### Data listing
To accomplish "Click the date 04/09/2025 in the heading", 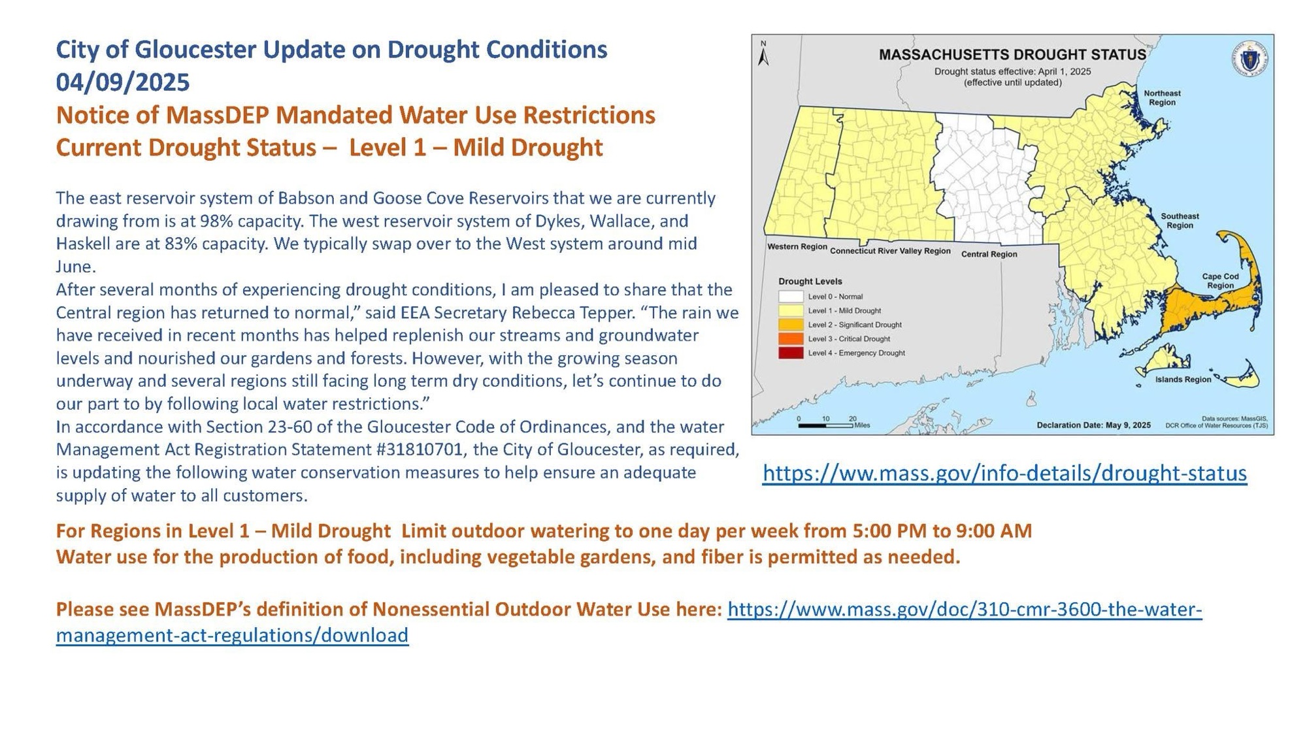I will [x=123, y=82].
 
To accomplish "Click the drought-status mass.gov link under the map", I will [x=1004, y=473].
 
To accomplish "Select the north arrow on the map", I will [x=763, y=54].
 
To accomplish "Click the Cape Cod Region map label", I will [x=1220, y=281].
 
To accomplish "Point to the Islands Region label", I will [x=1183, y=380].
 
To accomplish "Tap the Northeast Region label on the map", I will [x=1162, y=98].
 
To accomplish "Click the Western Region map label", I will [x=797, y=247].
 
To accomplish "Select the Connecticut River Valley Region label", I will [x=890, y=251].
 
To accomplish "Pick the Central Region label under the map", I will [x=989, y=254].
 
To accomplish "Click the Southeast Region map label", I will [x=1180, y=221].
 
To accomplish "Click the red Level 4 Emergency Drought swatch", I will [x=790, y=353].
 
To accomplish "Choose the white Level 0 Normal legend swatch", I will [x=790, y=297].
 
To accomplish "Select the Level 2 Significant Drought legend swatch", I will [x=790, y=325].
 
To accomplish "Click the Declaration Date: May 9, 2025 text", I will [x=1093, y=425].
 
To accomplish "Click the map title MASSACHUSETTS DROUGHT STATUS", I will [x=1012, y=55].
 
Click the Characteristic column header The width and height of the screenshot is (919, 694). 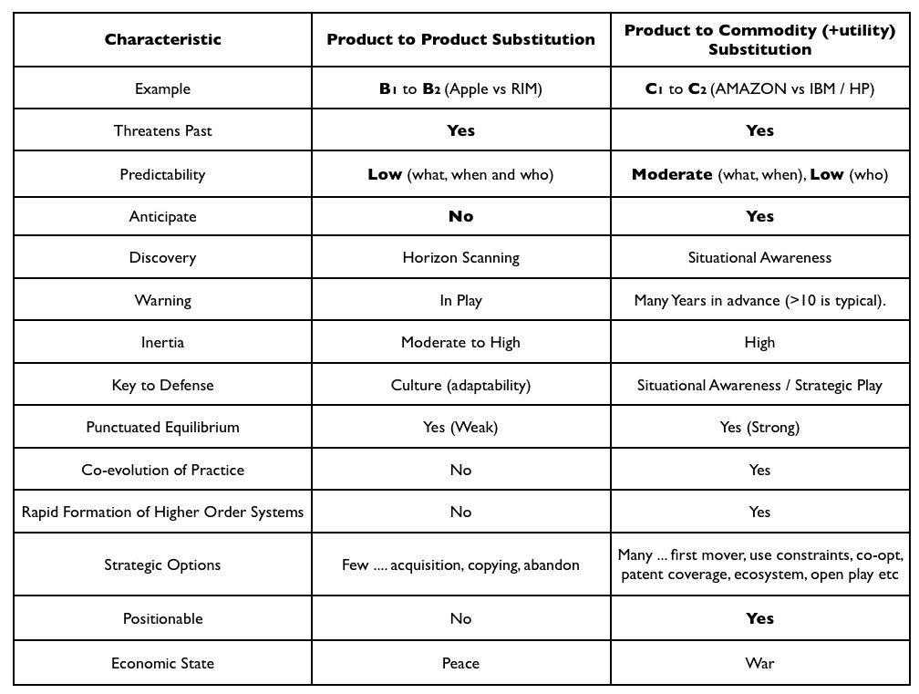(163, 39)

### Short problem
Pick out each line of the items above that contains the word "Select", and copy those lines in full.

### Complete response
To accomplish "Select the north arrow on the map", I will [x=763, y=54].
To accomplish "Select the Connecticut River Valley Region label", I will [x=890, y=251].
To accomplish "Select the Level 2 Significant Drought legend swatch", I will [x=790, y=325].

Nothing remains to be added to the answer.